-------- Kayıtlı satırlar

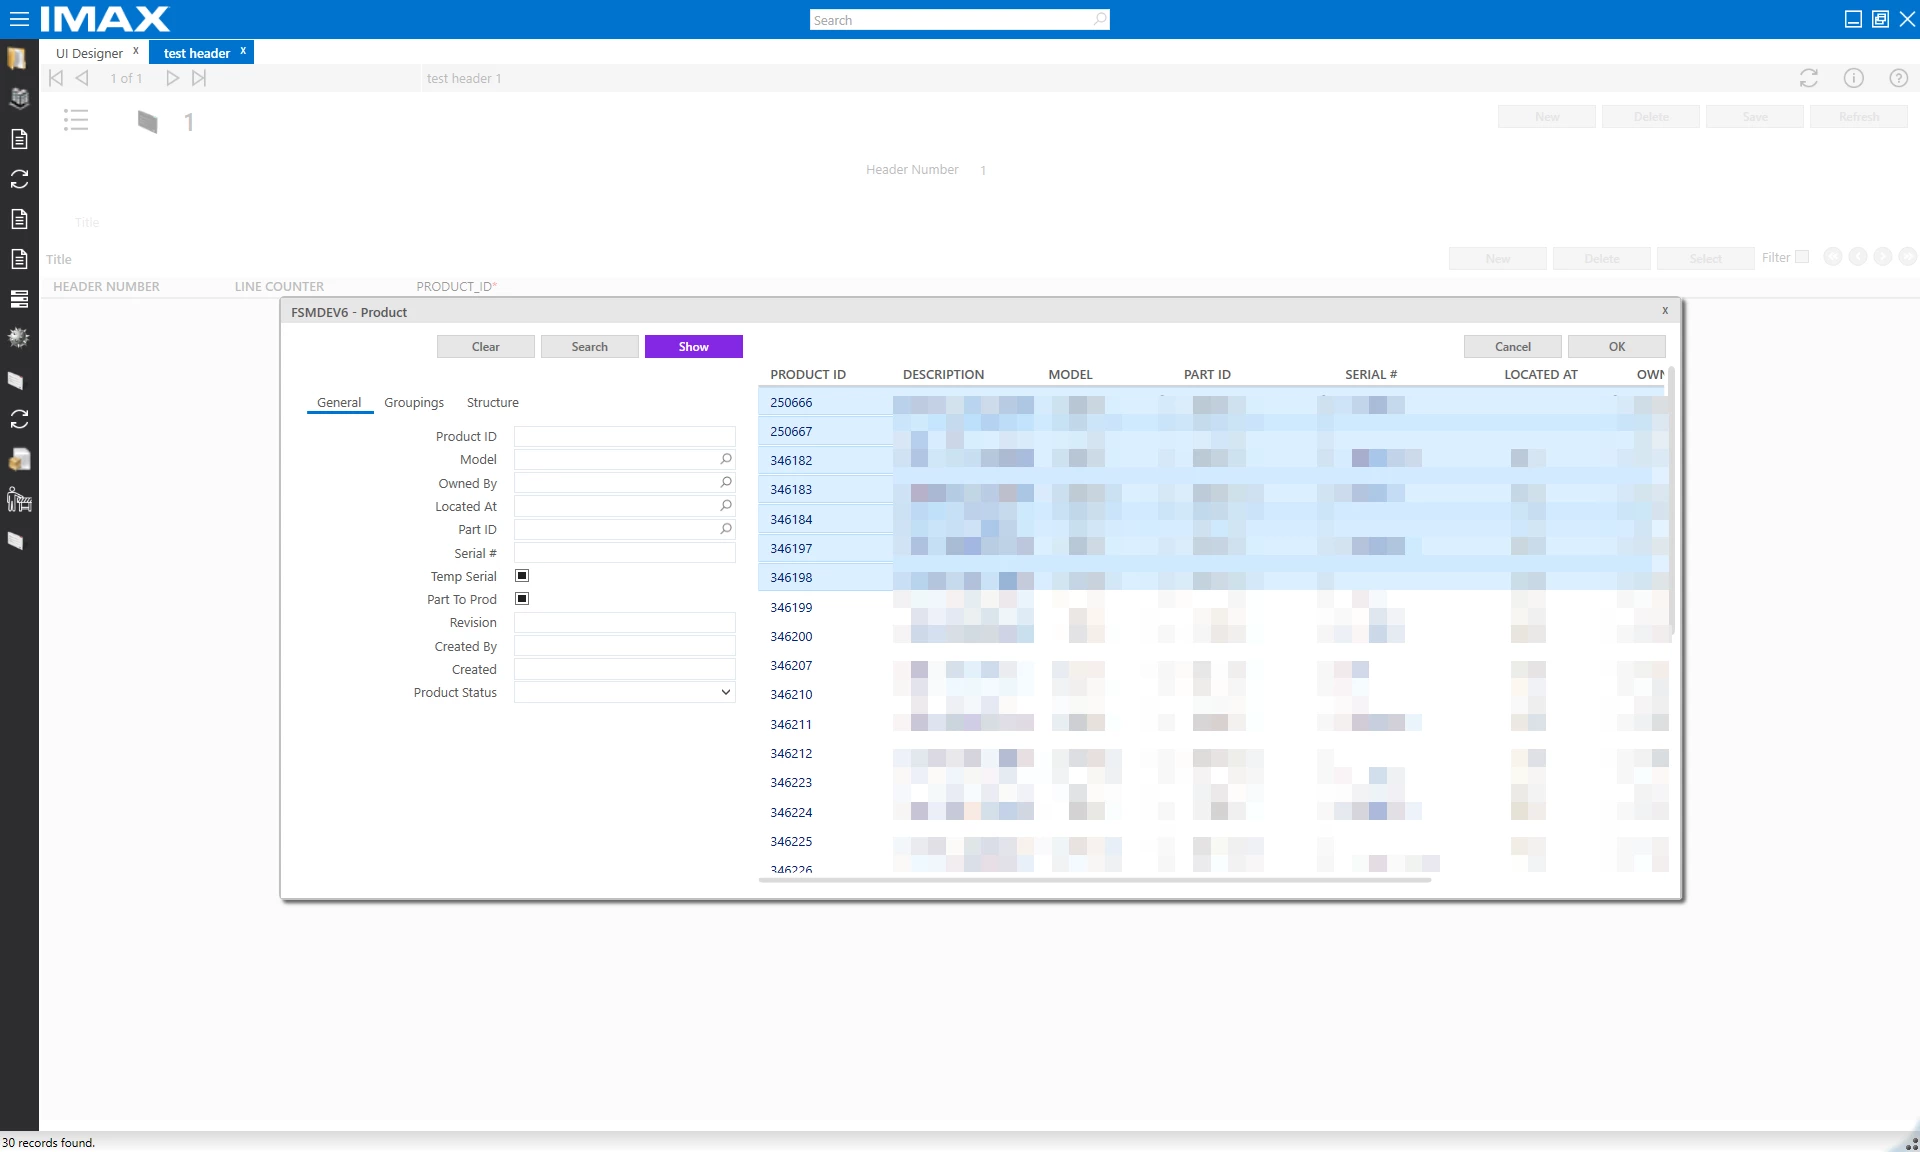Switch to the Groupings tab
This screenshot has height=1152, width=1920.
coord(413,402)
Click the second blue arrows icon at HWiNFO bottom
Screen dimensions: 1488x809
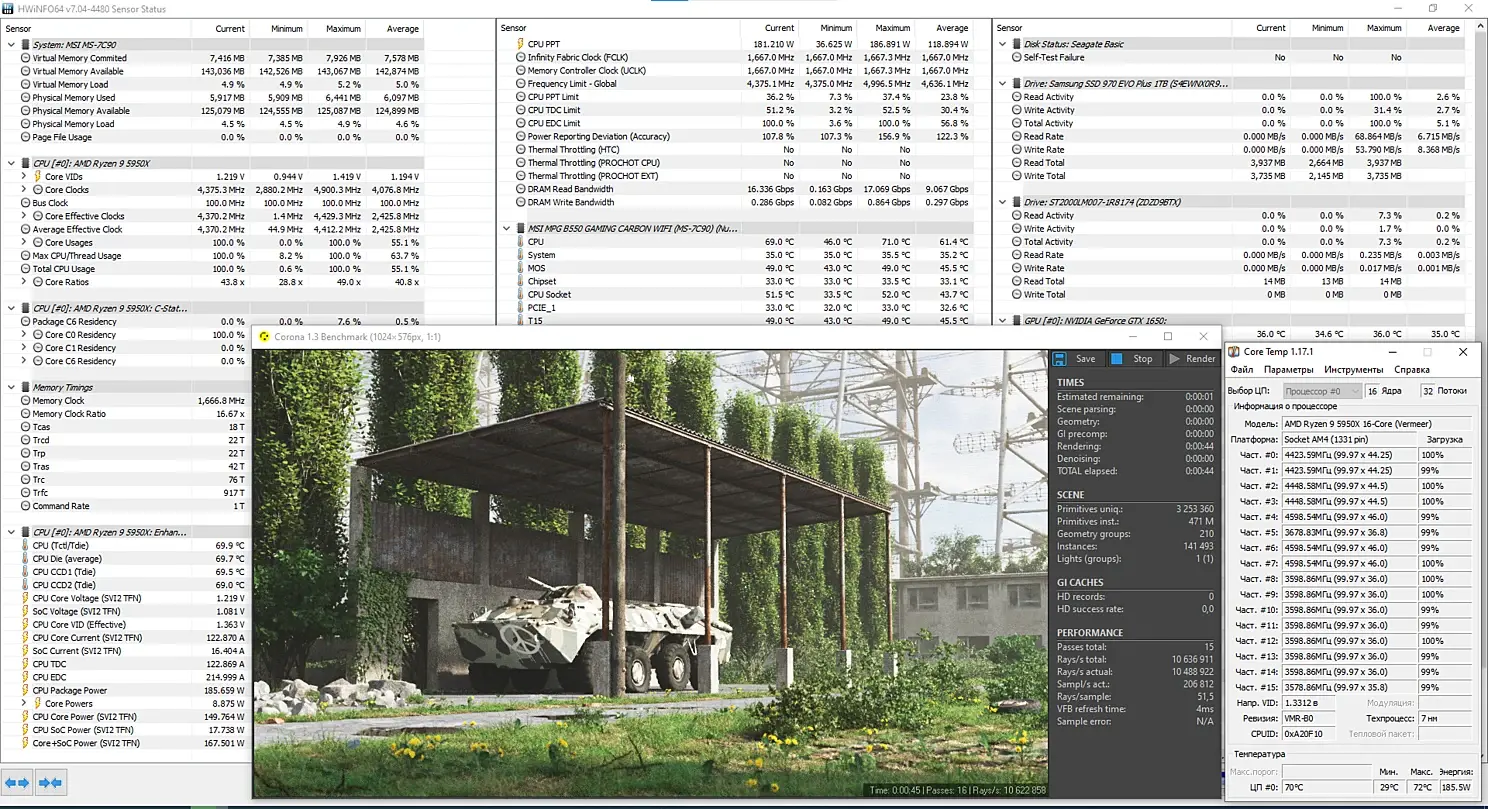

----------------

Yönerge
Yukarıdaki malzemenin tüm satırlarını "blue" yerine "green" koyarak yeniden yazın, başka hiçbir şeyi değiştirmeyin. Resimleri yanıta eklemeyin.

Sorunun yanıtı
Switch to the Groupings tab
This screenshot has height=1152, width=1920.
coord(413,402)
Click the second green arrows icon at HWiNFO bottom
Screen dimensions: 1488x809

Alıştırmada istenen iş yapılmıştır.